- **What to produce**
Each entry below must appear in the answer exactly as written.

- **Extracted material**
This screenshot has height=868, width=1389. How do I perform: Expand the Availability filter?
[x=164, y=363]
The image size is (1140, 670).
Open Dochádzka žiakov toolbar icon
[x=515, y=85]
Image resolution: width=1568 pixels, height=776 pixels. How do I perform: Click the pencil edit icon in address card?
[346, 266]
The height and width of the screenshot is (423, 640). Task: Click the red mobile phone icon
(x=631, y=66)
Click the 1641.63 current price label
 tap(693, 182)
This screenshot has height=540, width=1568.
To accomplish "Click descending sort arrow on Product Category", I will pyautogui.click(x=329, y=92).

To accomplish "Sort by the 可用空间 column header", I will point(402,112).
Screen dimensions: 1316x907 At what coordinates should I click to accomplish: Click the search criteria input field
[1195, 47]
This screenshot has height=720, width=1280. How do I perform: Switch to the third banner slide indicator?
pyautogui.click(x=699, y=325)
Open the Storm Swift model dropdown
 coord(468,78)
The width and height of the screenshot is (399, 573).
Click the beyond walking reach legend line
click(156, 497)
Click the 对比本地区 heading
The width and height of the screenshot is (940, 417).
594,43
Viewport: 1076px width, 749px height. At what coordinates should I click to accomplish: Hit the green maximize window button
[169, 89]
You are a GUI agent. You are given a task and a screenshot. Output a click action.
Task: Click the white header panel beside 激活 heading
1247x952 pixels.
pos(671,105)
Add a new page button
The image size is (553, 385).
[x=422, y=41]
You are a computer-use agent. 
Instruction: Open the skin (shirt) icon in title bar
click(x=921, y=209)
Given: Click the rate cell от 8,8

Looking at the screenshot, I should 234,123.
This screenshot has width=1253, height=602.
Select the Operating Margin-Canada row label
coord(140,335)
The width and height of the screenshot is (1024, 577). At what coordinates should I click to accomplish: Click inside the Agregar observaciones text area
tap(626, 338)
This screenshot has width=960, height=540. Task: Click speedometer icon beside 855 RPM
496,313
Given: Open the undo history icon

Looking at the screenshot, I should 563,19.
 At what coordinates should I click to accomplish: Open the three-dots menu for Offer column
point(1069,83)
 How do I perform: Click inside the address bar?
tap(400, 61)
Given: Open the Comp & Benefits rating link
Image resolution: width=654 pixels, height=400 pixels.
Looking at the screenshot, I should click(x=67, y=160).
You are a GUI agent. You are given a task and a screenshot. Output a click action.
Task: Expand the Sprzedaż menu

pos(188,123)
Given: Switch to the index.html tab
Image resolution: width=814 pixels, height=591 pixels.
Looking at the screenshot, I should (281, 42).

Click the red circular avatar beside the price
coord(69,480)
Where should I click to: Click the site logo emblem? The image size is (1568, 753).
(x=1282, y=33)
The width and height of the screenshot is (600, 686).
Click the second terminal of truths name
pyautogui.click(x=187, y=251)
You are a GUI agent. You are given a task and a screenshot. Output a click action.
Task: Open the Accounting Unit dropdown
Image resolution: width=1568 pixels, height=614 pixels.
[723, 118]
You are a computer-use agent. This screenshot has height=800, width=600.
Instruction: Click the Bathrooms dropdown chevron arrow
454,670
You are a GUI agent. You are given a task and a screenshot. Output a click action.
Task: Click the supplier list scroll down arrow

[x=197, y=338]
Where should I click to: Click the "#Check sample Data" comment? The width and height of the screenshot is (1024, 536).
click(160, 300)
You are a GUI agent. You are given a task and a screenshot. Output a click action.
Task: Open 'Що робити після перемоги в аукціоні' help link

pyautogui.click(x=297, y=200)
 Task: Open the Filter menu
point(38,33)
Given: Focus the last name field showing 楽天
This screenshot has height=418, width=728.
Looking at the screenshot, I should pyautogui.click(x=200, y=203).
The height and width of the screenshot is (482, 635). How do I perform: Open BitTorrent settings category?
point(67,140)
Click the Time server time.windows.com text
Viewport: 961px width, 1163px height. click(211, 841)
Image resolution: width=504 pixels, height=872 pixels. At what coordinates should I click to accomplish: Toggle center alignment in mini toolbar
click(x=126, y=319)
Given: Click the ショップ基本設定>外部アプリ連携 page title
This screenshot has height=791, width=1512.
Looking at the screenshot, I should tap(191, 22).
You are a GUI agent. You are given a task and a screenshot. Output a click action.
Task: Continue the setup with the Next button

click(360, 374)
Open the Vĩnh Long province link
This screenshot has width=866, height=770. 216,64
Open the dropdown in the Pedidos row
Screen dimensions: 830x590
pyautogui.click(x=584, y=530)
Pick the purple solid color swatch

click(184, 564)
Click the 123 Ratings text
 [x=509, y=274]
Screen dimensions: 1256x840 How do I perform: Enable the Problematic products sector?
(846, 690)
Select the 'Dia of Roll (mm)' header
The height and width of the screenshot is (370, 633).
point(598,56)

- **Exercise output**
This screenshot has height=868, width=1389. How do I perform: Expand the Availability filter?
[x=164, y=363]
The image size is (1140, 670).
Open Dochádzka žiakov toolbar icon
[x=515, y=85]
Image resolution: width=1568 pixels, height=776 pixels. How do I perform: Click the pencil edit icon in address card?
[346, 266]
The height and width of the screenshot is (423, 640). Task: Click the red mobile phone icon
(x=631, y=66)
Click the 1641.63 current price label
 tap(693, 182)
This screenshot has height=540, width=1568.
To accomplish "Click descending sort arrow on Product Category", I will pyautogui.click(x=329, y=92).

To accomplish "Sort by the 可用空间 column header", I will point(402,112).
Screen dimensions: 1316x907 At what coordinates should I click to accomplish: Click the search criteria input field
[1195, 47]
This screenshot has height=720, width=1280. How do I perform: Switch to the third banner slide indicator?
pyautogui.click(x=699, y=325)
Open the Storm Swift model dropdown
 coord(468,78)
The width and height of the screenshot is (399, 573).
Click the beyond walking reach legend line
click(156, 497)
Click the 对比本地区 heading
The width and height of the screenshot is (940, 417).
594,43
Viewport: 1076px width, 749px height. At what coordinates should I click to accomplish: Hit the green maximize window button
[169, 89]
You are a GUI agent. You are given a task and a screenshot. Output a click action.
Task: Click the white header panel beside 激活 heading
1247x952 pixels.
pos(671,105)
Add a new page button
The image size is (553, 385).
[x=422, y=41]
You are a computer-use agent. 
Instruction: Open the skin (shirt) icon in title bar
click(x=921, y=209)
Given: Click the rate cell от 8,8

Looking at the screenshot, I should 234,123.
This screenshot has width=1253, height=602.
Select the Operating Margin-Canada row label
coord(140,335)
The width and height of the screenshot is (1024, 577). At what coordinates should I click to accomplish: Click inside the Agregar observaciones text area
tap(626, 338)
This screenshot has width=960, height=540. Task: Click speedometer icon beside 855 RPM
496,313
Given: Open the undo history icon

Looking at the screenshot, I should 563,19.
 At what coordinates should I click to accomplish: Open the three-dots menu for Offer column
point(1069,83)
 How do I perform: Click inside the address bar?
tap(400, 61)
Given: Open the Comp & Benefits rating link
Image resolution: width=654 pixels, height=400 pixels.
Looking at the screenshot, I should click(x=67, y=160).
You are a GUI agent. You are given a task and a screenshot. Output a click action.
Task: Expand the Sprzedaż menu

pos(188,123)
Given: Switch to the index.html tab
Image resolution: width=814 pixels, height=591 pixels.
Looking at the screenshot, I should (281, 42).

Click the red circular avatar beside the price
coord(69,480)
Where should I click to: Click the site logo emblem? The image size is (1568, 753).
(x=1282, y=33)
The width and height of the screenshot is (600, 686).
Click the second terminal of truths name
pyautogui.click(x=187, y=251)
You are a GUI agent. You are given a task and a screenshot. Output a click action.
Task: Open the Accounting Unit dropdown
Image resolution: width=1568 pixels, height=614 pixels.
[723, 118]
You are a computer-use agent. This screenshot has height=800, width=600.
Instruction: Click the Bathrooms dropdown chevron arrow
454,670
You are a GUI agent. You are given a task and a screenshot. Output a click action.
Task: Click the supplier list scroll down arrow

[x=197, y=338]
Where should I click to: Click the "#Check sample Data" comment? The width and height of the screenshot is (1024, 536).
click(160, 300)
You are a GUI agent. You are given a task and a screenshot. Output a click action.
Task: Open 'Що робити після перемоги в аукціоні' help link

pyautogui.click(x=297, y=200)
 Task: Open the Filter menu
point(38,33)
Given: Focus the last name field showing 楽天
This screenshot has height=418, width=728.
Looking at the screenshot, I should pyautogui.click(x=200, y=203).
The height and width of the screenshot is (482, 635). How do I perform: Open BitTorrent settings category?
point(67,140)
Click the Time server time.windows.com text
Viewport: 961px width, 1163px height. click(211, 841)
Image resolution: width=504 pixels, height=872 pixels. At what coordinates should I click to accomplish: Toggle center alignment in mini toolbar
click(x=126, y=319)
Given: Click the ショップ基本設定>外部アプリ連携 page title
This screenshot has height=791, width=1512.
Looking at the screenshot, I should tap(191, 22).
You are a GUI agent. You are given a task and a screenshot. Output a click action.
Task: Continue the setup with the Next button

click(360, 374)
Open the Vĩnh Long province link
This screenshot has width=866, height=770. 216,64
Open the dropdown in the Pedidos row
Screen dimensions: 830x590
pyautogui.click(x=584, y=530)
Pick the purple solid color swatch

click(184, 564)
Click the 123 Ratings text
 [x=509, y=274]
Screen dimensions: 1256x840 How do I perform: Enable the Problematic products sector?
(846, 690)
Select the 'Dia of Roll (mm)' header
The height and width of the screenshot is (370, 633).
point(598,56)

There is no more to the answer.